EXERCISE INSTRUCTIONS: Restate the records in their entirety, word for word.

SUPPLIED MATERIAL:
* * *

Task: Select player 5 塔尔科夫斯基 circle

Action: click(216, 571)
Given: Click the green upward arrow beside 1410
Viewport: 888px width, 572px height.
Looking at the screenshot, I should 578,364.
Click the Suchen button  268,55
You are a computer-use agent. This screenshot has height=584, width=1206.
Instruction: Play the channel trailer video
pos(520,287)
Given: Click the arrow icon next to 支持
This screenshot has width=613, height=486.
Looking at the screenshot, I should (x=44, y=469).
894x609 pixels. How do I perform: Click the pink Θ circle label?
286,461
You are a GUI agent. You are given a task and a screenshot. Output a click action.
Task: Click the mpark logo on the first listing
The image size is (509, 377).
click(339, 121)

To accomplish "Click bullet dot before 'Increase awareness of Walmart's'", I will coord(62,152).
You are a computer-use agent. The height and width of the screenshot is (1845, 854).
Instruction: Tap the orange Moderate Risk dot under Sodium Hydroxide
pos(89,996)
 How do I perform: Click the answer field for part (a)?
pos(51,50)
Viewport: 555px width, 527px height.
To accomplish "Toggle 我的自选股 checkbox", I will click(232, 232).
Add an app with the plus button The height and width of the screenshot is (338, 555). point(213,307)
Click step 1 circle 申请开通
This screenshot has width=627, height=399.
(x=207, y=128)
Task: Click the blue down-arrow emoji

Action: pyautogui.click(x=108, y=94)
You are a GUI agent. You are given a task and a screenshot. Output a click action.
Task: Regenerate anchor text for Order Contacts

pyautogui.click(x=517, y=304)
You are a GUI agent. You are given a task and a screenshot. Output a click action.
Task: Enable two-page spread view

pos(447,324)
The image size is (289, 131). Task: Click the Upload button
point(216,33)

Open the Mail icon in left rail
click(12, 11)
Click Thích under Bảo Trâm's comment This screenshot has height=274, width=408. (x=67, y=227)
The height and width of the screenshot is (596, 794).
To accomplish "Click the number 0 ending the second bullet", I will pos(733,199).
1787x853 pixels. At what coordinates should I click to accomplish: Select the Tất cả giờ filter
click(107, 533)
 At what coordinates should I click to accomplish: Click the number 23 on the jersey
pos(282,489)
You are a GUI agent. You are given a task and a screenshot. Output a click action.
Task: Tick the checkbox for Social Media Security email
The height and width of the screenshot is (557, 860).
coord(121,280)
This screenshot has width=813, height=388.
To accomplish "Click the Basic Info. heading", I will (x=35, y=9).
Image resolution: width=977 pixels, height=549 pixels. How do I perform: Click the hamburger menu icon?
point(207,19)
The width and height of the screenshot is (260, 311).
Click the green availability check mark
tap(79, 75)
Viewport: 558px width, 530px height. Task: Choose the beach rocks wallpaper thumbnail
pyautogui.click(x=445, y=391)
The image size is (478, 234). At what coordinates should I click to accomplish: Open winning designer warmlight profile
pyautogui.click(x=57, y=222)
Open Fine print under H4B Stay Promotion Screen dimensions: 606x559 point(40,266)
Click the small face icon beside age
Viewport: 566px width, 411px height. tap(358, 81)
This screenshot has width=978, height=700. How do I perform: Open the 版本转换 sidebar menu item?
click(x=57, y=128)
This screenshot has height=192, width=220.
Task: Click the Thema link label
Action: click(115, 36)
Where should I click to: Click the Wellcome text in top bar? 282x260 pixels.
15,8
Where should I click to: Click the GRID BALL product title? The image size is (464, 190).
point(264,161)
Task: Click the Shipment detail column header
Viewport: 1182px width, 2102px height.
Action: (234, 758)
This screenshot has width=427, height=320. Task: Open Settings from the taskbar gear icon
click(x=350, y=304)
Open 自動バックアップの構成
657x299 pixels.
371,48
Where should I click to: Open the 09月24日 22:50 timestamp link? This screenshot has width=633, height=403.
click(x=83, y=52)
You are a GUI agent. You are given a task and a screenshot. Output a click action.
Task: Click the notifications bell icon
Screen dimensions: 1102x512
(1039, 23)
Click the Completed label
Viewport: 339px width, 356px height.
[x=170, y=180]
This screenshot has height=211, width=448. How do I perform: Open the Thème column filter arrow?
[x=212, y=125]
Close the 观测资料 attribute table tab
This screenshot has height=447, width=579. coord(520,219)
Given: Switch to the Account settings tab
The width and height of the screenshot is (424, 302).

* * *

WRITTEN RESPONSE:
Task: Select player 5 塔尔科夫斯基 circle

Action: click(216, 571)
Given: Click the green upward arrow beside 1410
Viewport: 888px width, 572px height.
Looking at the screenshot, I should 578,364.
Click the Suchen button  268,55
You are a computer-use agent. This screenshot has height=584, width=1206.
Instruction: Play the channel trailer video
pos(520,287)
Given: Click the arrow icon next to 支持
This screenshot has width=613, height=486.
Looking at the screenshot, I should (x=44, y=469).
894x609 pixels. How do I perform: Click the pink Θ circle label?
286,461
You are a GUI agent. You are given a task and a screenshot. Output a click action.
Task: Click the mpark logo on the first listing
The image size is (509, 377).
click(339, 121)

To accomplish "Click bullet dot before 'Increase awareness of Walmart's'", I will coord(62,152).
You are a computer-use agent. The height and width of the screenshot is (1845, 854).
Instruction: Tap the orange Moderate Risk dot under Sodium Hydroxide
pos(89,996)
 How do I perform: Click the answer field for part (a)?
pos(51,50)
Viewport: 555px width, 527px height.
To accomplish "Toggle 我的自选股 checkbox", I will click(232, 232).
Add an app with the plus button The height and width of the screenshot is (338, 555). point(213,307)
Click step 1 circle 申请开通
This screenshot has width=627, height=399.
(x=207, y=128)
Task: Click the blue down-arrow emoji

Action: pyautogui.click(x=108, y=94)
You are a GUI agent. You are given a task and a screenshot. Output a click action.
Task: Regenerate anchor text for Order Contacts

pyautogui.click(x=517, y=304)
You are a GUI agent. You are given a task and a screenshot. Output a click action.
Task: Enable two-page spread view

pos(447,324)
The image size is (289, 131). Task: Click the Upload button
point(216,33)

Open the Mail icon in left rail
click(12, 11)
Click Thích under Bảo Trâm's comment This screenshot has height=274, width=408. (x=67, y=227)
The height and width of the screenshot is (596, 794).
To accomplish "Click the number 0 ending the second bullet", I will pos(733,199).
1787x853 pixels. At what coordinates should I click to accomplish: Select the Tất cả giờ filter
click(107, 533)
 At what coordinates should I click to accomplish: Click the number 23 on the jersey
pos(282,489)
You are a GUI agent. You are given a task and a screenshot. Output a click action.
Task: Tick the checkbox for Social Media Security email
The height and width of the screenshot is (557, 860).
coord(121,280)
This screenshot has width=813, height=388.
To accomplish "Click the Basic Info. heading", I will (x=35, y=9).
Image resolution: width=977 pixels, height=549 pixels. How do I perform: Click the hamburger menu icon?
point(207,19)
The width and height of the screenshot is (260, 311).
Click the green availability check mark
tap(79, 75)
Viewport: 558px width, 530px height. Task: Choose the beach rocks wallpaper thumbnail
pyautogui.click(x=445, y=391)
The image size is (478, 234). At what coordinates should I click to accomplish: Open winning designer warmlight profile
pyautogui.click(x=57, y=222)
Open Fine print under H4B Stay Promotion Screen dimensions: 606x559 point(40,266)
Click the small face icon beside age
Viewport: 566px width, 411px height. tap(358, 81)
This screenshot has width=978, height=700. How do I perform: Open the 版本转换 sidebar menu item?
click(x=57, y=128)
This screenshot has height=192, width=220.
Task: Click the Thema link label
Action: click(115, 36)
Where should I click to: Click the Wellcome text in top bar? 282x260 pixels.
15,8
Where should I click to: Click the GRID BALL product title? The image size is (464, 190).
point(264,161)
Task: Click the Shipment detail column header
Viewport: 1182px width, 2102px height.
Action: (234, 758)
This screenshot has width=427, height=320. Task: Open Settings from the taskbar gear icon
click(x=350, y=304)
Open 自動バックアップの構成
657x299 pixels.
371,48
Where should I click to: Open the 09月24日 22:50 timestamp link? This screenshot has width=633, height=403.
click(x=83, y=52)
You are a GUI agent. You are given a task and a screenshot. Output a click action.
Task: Click the notifications bell icon
Screen dimensions: 1102x512
(1039, 23)
Click the Completed label
Viewport: 339px width, 356px height.
[x=170, y=180]
This screenshot has height=211, width=448. How do I perform: Open the Thème column filter arrow?
[x=212, y=125]
Close the 观测资料 attribute table tab
This screenshot has height=447, width=579. coord(520,219)
Given: Switch to the Account settings tab
The width and height of the screenshot is (424, 302).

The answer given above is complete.